Study Links Youth Suicide and Gun Owning Households
Every day, an average of three youths between the ages of 10 and 19 die by firearm-related suicide, according to the study.
A new study focusing on suicide rates among U.S. children and teens has linked the rising rates with gun ownership.
The study, published in the American Journal of Preventive Medicine by a team from Boston University, took data on a state-by-state level, looking at household gun ownership in 2004 and youth suicide and attempted suicide rates from 2005-2015.
Researchers wanted to determine if guns in the house could be creating an environment that increases the risk of suicide in teens and children.
They found that for every 10 percent increase in household gun ownership, the youth suicide rate increased by 26.9 percent.

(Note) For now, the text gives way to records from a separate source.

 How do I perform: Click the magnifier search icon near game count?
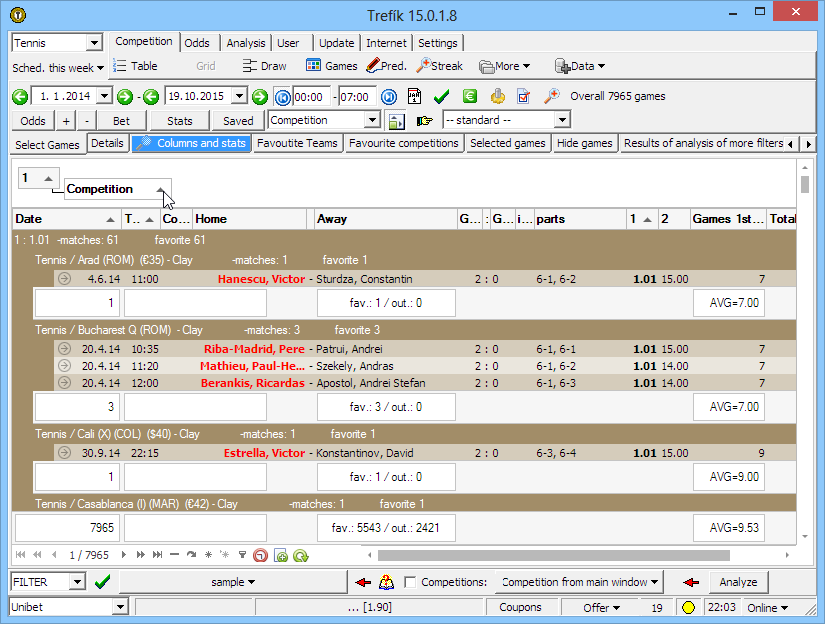click(551, 96)
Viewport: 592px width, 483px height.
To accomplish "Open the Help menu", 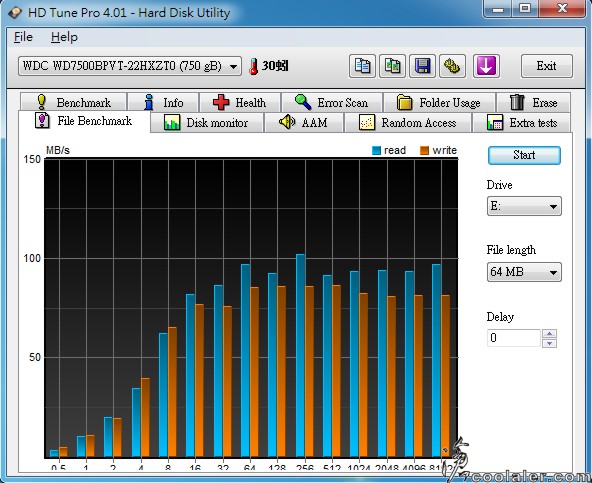I will 64,37.
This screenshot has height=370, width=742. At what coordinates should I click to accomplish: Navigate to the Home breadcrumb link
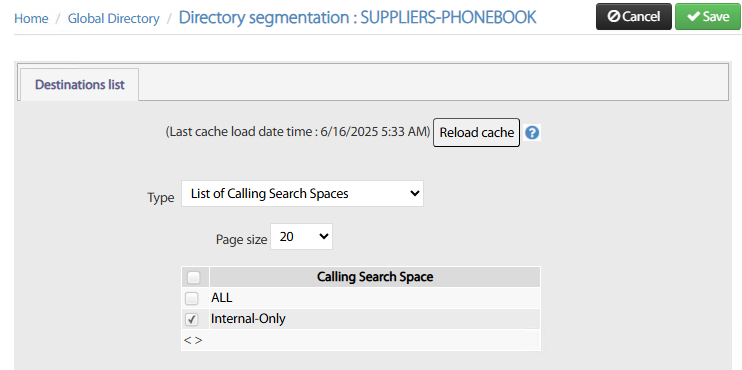[31, 18]
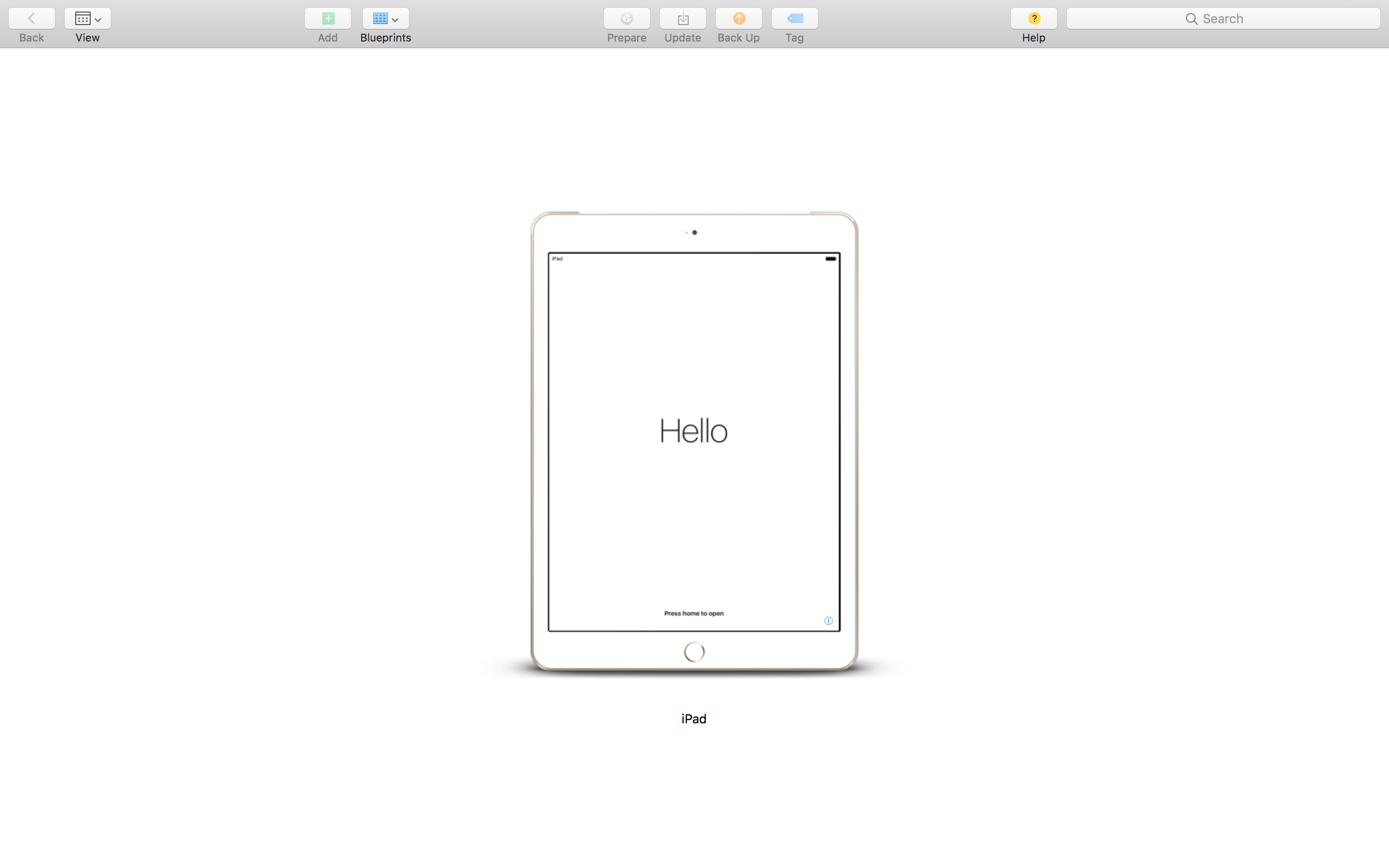The width and height of the screenshot is (1389, 868).
Task: Expand the Blueprints dropdown chevron
Action: (395, 19)
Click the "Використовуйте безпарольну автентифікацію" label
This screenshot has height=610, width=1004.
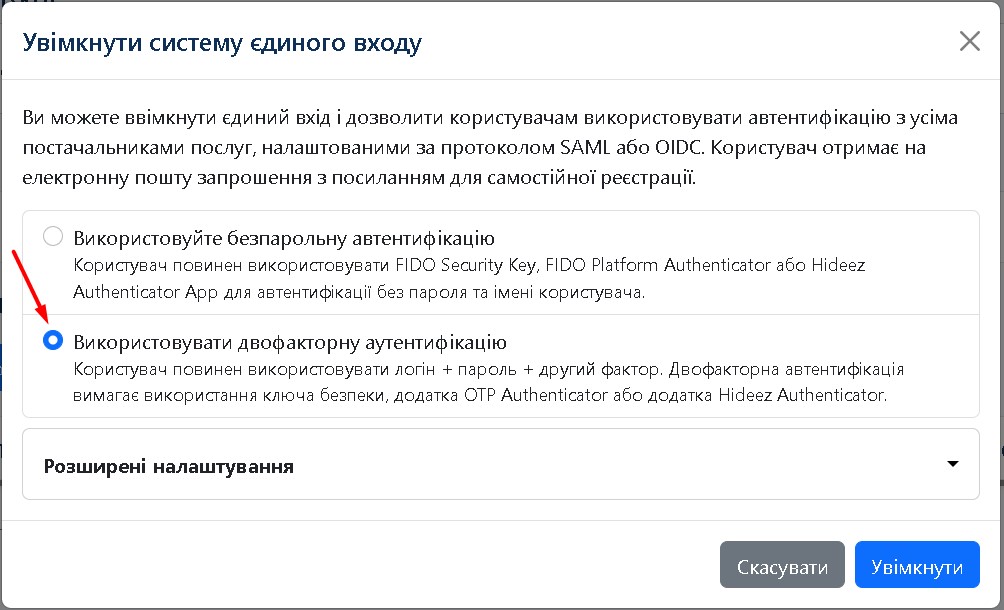click(284, 238)
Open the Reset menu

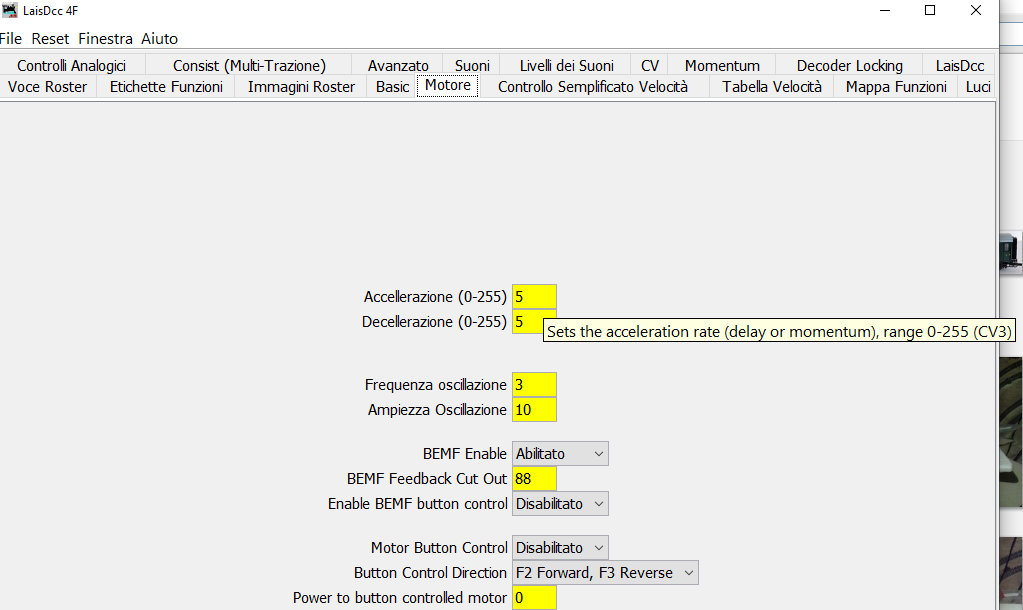(50, 39)
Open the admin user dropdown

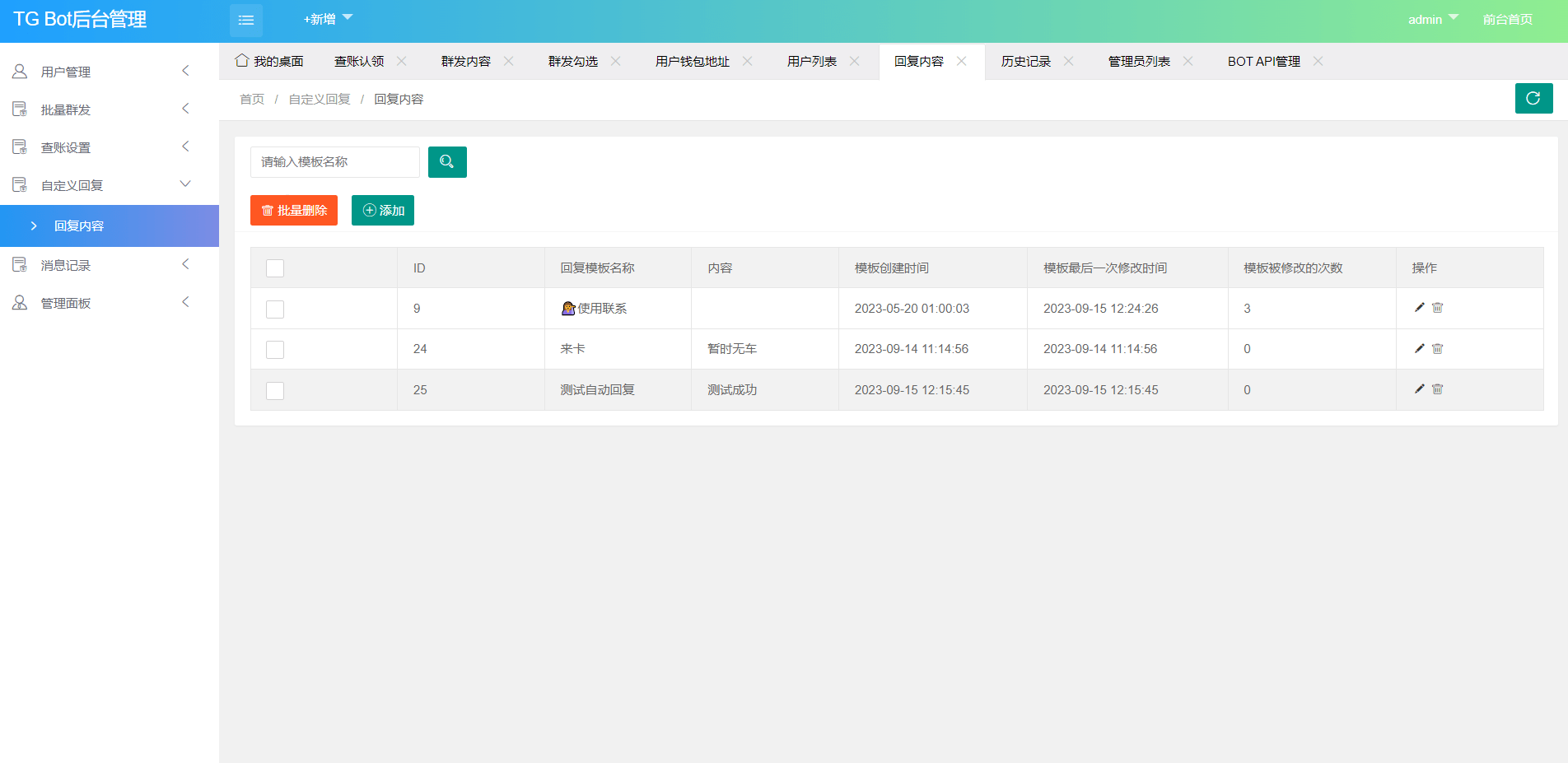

“Household gun ownership was the single biggest predictor of youth suicide rate in a state,” said Dr. Michael Siegel, an author of the study.
In Alaska, the youth suicide rate is 15.2 suicides per 100,000 people 19-years-old and younger and just under 60 percent of households have guns, the study said.
In South Dakota, the suicide rate is 14.9 per 100,000, with just under 60 percent of homes with guns.
In New York and New Jersey, the youth suicide rate is 2.7 and 2.6 per 100,000. New York saw 18.5 percent of households with guns and New Jersey had 11.4 percent.
Not all states followed the same pattern, however.
Mississippi and Alabama both had gun ownership rates of over 50 percent but had lower suicide rates, with both showing around 4.5 suicides per 100,000 people.
Siegel believes culture could be the factor, specifically the larger African-American populations in both states. He says African-Americans are less likely to die by suicide or own guns than whites.
Siegel, who has been studying the relationship between gun ownership and homicide and suicide, says although the link may seem obvious to some, there were gaps that needed to be investigated, reports NBC News.
“Some argued that, isn’t it possible that gun households are systematically different from non-gun households? In particular, is it possible that there are just higher rates of depression and suicidal ideation in a gun household?” he said.
Data from the National Violent Injury Statistic System indicated that 82 percent of firearm-related suicides among youth involved a firearm owned by a household member.
Every day, an average of three youths between the ages of 10 and 19 die by firearm-related suicide, the study said.
“The availability of firearms is contributing to an increase in the actual number of suicides, not just leading youth to substitute other means of suicide for guns,” said Anita Knopov, another researcher on the study.
What do the researchers suggest? Implementing programs and policies, especially in states with high levels of household gun ownership.
Experts believe guns are associated with suicide at such a high degree because they are quick and immediately lethal, with less chance of failure.
“Firearms are 2.6 times more lethal than any other means of suicide; thus, access to firearms might be expected to contribute to a higher incidence of suicide,” the team noted.
In June, the CDC reported that suicide rates were up by 30 percent across the country since 1999.